Nein, überhaupt nicht – und das ist auch wichtig zu verstehen. Vergleichsportale sind Unternehmen, und Provisionsmodelle sind ein weit verbreitetes und rechtlich zulässiges Geschäftsmodell im digitalen Vertrieb. Das Problem entsteht erst dann, wenn bezahlte Positionen nicht transparent gemacht werden. In Deutschland gilt nach § 6 UWG in Verbindung mit Anhang 1 Nr. 11 die Regel, dass redaktionelle Inhalte, für die ein Entgelt geflossen ist, als Werbung gekennzeichnet werden müssen. Fehlt diese Kennzeichnung, kann – je nach Einzelfall – eine irreführende Unterlassung vorliegen. (Kann je nach konkreter Ausgestaltung des Portals und der Platzierung abweichen.)
Frage 2: Was passiert, wenn ich mich bei der Verbraucherzentrale beschwere – ändert sich da wirklich etwas?
Das ist eine Frage, die viele umtreibt. Die ehrliche Antwort lautet: Eine Einzelbeschwerde allein verändert selten das Verhalten eines großen Portals. Aber Verbraucherzentralen bündeln Beschwerden, werten sie aus und leiten daraus ab, ob rechtliche Schritte sinnvoll sind. Der vzbv hat auf dieser Grundlage in der Vergangenheit mehrfach erfolgreich Abmahnverfahren eingeleitet. Außerdem fließen gesammelte Beschwerden in politische Debatten ein – wie die erwähnte Bundesratsentschließung vom März 2026 zeigt. Jede gemeldete Erfahrung trägt also potenziell zu einem größeren Bild bei, auch wenn das Ergebnis nicht sofort sichtbar ist.
Frage 3: Wie erkenne ich, ob ein „Testsieger"-Label echt ist?

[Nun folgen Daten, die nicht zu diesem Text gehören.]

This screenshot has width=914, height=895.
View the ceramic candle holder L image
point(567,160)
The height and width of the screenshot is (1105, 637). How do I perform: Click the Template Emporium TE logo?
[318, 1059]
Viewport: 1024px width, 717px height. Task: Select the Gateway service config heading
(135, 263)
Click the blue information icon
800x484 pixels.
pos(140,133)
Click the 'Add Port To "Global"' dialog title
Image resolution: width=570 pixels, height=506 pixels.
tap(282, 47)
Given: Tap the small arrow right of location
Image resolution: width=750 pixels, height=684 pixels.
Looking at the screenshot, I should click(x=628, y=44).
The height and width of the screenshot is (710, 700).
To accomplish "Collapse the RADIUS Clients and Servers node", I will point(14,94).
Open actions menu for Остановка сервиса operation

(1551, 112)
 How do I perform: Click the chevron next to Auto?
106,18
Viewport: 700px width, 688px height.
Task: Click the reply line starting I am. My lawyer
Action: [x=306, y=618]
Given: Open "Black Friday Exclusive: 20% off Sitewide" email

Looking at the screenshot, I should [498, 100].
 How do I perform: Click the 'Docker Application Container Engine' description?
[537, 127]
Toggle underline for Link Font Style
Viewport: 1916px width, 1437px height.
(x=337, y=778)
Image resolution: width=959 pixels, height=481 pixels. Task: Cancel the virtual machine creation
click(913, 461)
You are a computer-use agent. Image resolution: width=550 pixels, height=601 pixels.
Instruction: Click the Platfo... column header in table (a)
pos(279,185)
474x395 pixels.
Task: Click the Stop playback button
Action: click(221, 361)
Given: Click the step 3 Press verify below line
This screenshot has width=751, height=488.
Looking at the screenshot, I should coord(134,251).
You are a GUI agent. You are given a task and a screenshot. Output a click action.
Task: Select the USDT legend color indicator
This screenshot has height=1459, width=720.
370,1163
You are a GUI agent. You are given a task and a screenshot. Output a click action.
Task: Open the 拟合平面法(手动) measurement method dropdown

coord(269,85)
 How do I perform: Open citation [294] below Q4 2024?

Die wichtigste Frage lautet: Welcher Test, von wem, wann und nach welchen Kriterien? Ein seriöses Testsieger-Label verweist auf eine konkrete, nachprüfbare Quelle – etwa eine Ausgabe der Stiftung Warentest, ein Gutachten des Deutschen Instituts für Service-Qualität (DISQ) oder ein vergleichbares Institut. Wenn das Label lediglich „Testsieger" lautet, ohne Quelle und Datum, ist Skepsis angebracht. Es kann sich dabei um ein eigenkreiertes Siegel handeln, das das Portal selbst vergeben hat – häufig auf Basis von Nutzerbewertungen, die wiederum durch selektive Darstellung beeinflusst werden können. Im Zweifelsfall hilft eine schnelle Suche nach dem Testnamen und dem Anbieter, um zu prüfen, ob der Test tatsächlich stattgefunden hat. (Kann je nach Plattform und Label-Typ variieren.)
Alle Rechtsangaben in diesem Beitrag dienen der allgemeinen Information und ersetzen keine individuelle Rechtsberatung. Die genannten Regelungen und Einschätzungen basieren auf dem Stand von 2026 und können sich ändern. Für rechtliche Fragen wenden Sie sich bitte an eine qualifizierte Fachperson.